::: AVAILABLE DATA :::

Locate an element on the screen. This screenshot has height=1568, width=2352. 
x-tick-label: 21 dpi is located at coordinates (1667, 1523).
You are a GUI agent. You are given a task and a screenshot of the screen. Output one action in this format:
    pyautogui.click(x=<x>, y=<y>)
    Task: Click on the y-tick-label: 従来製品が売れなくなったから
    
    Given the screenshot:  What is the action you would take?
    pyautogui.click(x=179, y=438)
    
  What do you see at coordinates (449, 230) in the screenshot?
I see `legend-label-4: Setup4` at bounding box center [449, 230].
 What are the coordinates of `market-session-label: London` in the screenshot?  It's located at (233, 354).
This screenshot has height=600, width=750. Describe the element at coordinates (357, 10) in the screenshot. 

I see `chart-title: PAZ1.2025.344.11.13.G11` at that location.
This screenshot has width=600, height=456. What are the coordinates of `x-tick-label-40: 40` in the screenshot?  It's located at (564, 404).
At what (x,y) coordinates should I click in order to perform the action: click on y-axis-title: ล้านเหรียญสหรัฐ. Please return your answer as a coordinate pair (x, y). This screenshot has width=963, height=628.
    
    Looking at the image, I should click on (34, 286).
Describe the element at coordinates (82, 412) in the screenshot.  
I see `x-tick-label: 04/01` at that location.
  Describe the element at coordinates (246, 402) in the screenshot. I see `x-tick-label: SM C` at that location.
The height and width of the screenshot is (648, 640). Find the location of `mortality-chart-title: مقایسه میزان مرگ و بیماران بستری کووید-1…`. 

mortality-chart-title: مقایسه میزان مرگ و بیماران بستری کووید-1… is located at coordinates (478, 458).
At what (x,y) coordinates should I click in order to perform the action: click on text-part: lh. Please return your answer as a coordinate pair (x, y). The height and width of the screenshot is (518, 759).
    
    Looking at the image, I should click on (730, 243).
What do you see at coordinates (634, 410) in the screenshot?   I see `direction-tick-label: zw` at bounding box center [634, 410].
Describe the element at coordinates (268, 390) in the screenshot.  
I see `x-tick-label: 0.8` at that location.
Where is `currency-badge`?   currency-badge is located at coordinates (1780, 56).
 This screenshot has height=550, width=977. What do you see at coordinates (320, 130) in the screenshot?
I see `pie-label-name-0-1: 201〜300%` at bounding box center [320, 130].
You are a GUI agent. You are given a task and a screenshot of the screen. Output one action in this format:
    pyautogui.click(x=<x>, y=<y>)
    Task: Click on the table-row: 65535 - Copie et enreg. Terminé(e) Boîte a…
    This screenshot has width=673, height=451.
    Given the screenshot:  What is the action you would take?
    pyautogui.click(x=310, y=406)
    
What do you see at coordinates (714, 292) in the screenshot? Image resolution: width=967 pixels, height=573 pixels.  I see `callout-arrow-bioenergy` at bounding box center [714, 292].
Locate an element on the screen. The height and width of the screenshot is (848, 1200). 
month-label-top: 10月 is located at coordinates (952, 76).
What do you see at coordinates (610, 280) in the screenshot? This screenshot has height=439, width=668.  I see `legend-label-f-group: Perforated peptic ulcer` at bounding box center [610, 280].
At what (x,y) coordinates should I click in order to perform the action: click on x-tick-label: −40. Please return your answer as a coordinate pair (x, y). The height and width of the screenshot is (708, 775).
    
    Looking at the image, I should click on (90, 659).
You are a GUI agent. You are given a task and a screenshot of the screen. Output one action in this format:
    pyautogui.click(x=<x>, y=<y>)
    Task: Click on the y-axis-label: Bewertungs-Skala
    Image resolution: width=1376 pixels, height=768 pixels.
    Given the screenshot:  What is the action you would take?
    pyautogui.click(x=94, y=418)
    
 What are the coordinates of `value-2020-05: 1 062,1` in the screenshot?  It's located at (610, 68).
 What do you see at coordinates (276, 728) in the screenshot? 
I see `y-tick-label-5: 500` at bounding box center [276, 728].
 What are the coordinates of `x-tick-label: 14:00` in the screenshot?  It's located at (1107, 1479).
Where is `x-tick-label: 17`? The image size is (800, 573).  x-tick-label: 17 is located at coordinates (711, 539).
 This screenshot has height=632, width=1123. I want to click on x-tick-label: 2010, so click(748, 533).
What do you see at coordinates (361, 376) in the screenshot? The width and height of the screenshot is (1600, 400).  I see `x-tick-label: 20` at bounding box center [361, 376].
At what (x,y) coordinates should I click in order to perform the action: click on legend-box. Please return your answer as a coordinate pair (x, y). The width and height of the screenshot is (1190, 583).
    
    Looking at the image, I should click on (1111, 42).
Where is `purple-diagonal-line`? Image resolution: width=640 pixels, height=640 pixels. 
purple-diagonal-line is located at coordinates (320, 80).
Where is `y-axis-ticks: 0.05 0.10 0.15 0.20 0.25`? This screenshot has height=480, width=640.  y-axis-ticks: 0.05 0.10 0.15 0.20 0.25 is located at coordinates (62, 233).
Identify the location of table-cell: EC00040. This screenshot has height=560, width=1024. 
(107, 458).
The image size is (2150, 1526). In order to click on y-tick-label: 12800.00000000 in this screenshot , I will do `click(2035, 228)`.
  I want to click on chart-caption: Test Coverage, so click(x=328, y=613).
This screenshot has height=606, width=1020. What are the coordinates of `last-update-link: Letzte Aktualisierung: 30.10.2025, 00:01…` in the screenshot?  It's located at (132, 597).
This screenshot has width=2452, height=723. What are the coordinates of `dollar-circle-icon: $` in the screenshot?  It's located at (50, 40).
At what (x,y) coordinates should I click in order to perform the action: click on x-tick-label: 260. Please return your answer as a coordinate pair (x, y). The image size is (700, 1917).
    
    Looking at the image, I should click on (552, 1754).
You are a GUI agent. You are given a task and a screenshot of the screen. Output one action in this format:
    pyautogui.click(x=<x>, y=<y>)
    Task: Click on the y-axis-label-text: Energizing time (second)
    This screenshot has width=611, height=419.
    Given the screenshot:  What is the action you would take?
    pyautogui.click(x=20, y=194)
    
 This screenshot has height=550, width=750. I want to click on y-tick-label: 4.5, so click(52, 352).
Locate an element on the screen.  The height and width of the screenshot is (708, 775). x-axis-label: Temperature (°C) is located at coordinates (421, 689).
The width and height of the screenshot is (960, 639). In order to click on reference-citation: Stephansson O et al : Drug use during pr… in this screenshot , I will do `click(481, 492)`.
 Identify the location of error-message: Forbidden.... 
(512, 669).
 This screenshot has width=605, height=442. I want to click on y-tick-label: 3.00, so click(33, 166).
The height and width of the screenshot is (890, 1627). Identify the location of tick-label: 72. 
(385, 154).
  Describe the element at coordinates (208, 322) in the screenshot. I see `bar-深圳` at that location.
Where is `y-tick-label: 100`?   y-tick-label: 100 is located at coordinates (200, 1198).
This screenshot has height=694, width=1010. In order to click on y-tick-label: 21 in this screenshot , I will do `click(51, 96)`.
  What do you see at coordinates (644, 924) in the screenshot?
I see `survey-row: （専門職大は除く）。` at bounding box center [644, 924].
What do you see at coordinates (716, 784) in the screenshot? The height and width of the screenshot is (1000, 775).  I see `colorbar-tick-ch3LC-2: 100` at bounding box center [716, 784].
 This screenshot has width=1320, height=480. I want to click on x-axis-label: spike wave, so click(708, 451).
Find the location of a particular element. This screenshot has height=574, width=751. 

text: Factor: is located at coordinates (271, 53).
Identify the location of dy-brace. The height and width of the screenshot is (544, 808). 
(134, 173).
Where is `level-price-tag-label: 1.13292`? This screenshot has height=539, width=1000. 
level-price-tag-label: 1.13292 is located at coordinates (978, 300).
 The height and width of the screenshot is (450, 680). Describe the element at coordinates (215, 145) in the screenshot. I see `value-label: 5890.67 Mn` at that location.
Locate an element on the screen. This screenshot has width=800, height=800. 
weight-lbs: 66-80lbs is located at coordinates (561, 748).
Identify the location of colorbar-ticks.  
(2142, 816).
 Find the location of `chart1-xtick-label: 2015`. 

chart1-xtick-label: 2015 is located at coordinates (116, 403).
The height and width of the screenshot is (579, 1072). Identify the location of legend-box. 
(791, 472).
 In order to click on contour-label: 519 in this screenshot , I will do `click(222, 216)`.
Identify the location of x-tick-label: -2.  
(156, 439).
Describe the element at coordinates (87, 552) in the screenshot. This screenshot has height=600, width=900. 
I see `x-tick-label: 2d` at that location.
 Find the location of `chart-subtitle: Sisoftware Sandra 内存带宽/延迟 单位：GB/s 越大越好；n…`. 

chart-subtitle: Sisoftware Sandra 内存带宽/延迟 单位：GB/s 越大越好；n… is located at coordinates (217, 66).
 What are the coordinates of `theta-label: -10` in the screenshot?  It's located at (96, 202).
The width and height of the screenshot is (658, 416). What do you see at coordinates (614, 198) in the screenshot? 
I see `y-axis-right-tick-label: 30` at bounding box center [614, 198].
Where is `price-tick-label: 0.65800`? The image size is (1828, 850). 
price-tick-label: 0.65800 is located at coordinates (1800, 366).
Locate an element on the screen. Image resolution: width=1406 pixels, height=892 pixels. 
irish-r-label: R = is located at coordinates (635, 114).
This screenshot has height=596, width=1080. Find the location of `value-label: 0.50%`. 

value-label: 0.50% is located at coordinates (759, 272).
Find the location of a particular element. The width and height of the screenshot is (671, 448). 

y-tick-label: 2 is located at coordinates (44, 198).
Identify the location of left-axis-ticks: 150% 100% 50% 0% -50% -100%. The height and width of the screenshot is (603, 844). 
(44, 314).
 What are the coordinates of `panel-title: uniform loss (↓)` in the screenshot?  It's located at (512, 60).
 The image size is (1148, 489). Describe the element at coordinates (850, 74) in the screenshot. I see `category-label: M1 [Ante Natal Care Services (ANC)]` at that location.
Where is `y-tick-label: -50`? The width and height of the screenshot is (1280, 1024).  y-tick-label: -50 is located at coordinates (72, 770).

:::

* [EXERCISE DETAILS]:
Output the material from the line containing "has width=800, height=800." to the line containing "(2142, 816)." as a numbered list, leaving out any blank lines.

* [REPLY TO THE TASK]:
1. Locate an element on the screen. This screenshot has width=800, height=800. 
2. weight-lbs: 66-80lbs is located at coordinates (561, 748).
3. Identify the location of colorbar-ticks.  
4. (2142, 816).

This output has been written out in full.